Editor: Natalia Grabar, STL UMR8163 CNRS, FRANCE
Received: May 23, 2023; Accepted: March 29, 2024; Published: April 26, 2024
Copyright: © 2024 Mets et al. This is an open access article distributed under the terms of the Creative Commons Attribution License, which permits unrestricted use, distribution, and reproduction in any medium, provided the original author and source are credited.
Data Availability: Data and code used in this study are open access and available in this GitHub repository: https://github.com/markmets/immigration-prediction-EST.

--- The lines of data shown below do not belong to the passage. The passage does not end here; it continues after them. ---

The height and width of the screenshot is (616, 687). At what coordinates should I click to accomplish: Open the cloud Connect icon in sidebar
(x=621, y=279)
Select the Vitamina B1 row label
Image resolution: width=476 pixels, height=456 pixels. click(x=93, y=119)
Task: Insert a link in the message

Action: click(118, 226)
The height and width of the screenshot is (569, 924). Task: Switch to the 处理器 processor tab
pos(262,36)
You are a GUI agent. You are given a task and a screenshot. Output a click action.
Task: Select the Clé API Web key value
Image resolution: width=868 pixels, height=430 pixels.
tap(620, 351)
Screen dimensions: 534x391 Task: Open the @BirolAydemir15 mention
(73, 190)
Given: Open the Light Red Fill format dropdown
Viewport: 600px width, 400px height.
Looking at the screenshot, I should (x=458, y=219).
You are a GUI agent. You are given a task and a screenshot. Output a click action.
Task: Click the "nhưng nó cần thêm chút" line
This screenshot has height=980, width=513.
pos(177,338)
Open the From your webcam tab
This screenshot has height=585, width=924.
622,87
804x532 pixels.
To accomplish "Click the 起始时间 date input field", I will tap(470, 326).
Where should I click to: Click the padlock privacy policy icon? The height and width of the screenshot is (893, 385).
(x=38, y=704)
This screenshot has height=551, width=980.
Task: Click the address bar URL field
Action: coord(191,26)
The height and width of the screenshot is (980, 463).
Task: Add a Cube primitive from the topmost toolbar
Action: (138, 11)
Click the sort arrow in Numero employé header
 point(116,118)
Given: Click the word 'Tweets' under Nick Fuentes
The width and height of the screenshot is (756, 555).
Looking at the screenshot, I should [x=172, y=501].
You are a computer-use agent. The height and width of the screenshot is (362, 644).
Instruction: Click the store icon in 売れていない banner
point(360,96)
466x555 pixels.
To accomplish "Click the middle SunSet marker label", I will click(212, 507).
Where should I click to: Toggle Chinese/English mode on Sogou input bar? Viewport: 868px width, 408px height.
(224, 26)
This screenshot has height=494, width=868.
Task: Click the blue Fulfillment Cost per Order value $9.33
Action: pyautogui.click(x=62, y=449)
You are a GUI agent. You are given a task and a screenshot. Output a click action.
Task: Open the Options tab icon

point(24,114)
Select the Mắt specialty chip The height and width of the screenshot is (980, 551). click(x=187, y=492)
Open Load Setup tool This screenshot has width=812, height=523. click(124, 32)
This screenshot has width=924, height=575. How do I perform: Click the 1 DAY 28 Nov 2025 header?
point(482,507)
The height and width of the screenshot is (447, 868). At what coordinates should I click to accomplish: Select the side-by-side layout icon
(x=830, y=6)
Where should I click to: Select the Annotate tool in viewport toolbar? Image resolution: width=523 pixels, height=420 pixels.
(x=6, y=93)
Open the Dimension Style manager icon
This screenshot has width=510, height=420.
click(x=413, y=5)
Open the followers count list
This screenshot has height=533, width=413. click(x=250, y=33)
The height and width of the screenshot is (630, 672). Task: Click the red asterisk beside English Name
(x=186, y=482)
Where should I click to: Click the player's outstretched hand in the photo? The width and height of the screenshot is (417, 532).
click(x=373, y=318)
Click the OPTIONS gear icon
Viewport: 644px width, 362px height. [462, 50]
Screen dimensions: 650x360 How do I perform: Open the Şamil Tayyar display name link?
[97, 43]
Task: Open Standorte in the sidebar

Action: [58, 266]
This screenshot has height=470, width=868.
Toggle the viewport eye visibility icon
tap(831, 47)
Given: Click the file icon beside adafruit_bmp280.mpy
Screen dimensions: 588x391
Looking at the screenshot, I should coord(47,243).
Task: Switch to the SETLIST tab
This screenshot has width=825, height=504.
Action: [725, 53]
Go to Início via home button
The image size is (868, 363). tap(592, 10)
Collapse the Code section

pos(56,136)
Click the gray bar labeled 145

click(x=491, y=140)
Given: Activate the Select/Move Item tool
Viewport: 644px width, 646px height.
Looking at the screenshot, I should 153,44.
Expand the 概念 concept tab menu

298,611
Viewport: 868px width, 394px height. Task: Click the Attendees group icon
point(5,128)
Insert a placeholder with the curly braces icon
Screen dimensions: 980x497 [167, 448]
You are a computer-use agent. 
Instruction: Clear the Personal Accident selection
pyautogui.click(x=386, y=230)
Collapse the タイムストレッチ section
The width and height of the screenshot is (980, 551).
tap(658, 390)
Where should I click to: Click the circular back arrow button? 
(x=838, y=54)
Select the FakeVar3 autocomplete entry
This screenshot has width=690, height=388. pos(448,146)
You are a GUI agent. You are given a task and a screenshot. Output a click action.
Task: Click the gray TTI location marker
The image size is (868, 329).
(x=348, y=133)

Funding: M.M., A.K., I.I., and M.S. are supported by the CUDAN ERA Chair project for Cultural Data Analytics at Tallinn University, funded through the European Union Horizon 2020 research and innovation program (Project No. 810961). The funder had no role in study design, data collection and analysis, decision to publish, or preparation of the manuscript. M.M., A.K. and I.I. received funding from Estonian media publishing company AS Ekspress Grupp (https://www.egrupp.ee/en/). The funder provided part of the data but had no role in study design and analysis, decision to publish, or preparation of the manuscript. There was no additional external funding received for this study.
Competing interests: The authors have declared that no competing interests exist.
Introduction
Understanding complex socio-political and cultural issues, such as polarization and news biases requires a comprehensive perception of cultural systems. Computational and data-driven research can offer valuable insights, provided that we acknowledge the limitations of computational methods and are able to scrutinize the findings. Advances in natural language processing, such as pretrained large language models (LLMs) have enabled the analysis of large volumes of data, but these methods may have limited applicability in smaller languages with limited training data and NLP resources. This includes dealing with politically charged issues that involve diverse linguistic expressions and cultural perspectives. However, quantifying the reporting of different arguments or stances towards various issues can help scholars to better understand media ecosystems, study the political positions of different media groups or specific outlets, but can also aid industry, including media organizations if they are looking to balance and avoid bias in their reporting.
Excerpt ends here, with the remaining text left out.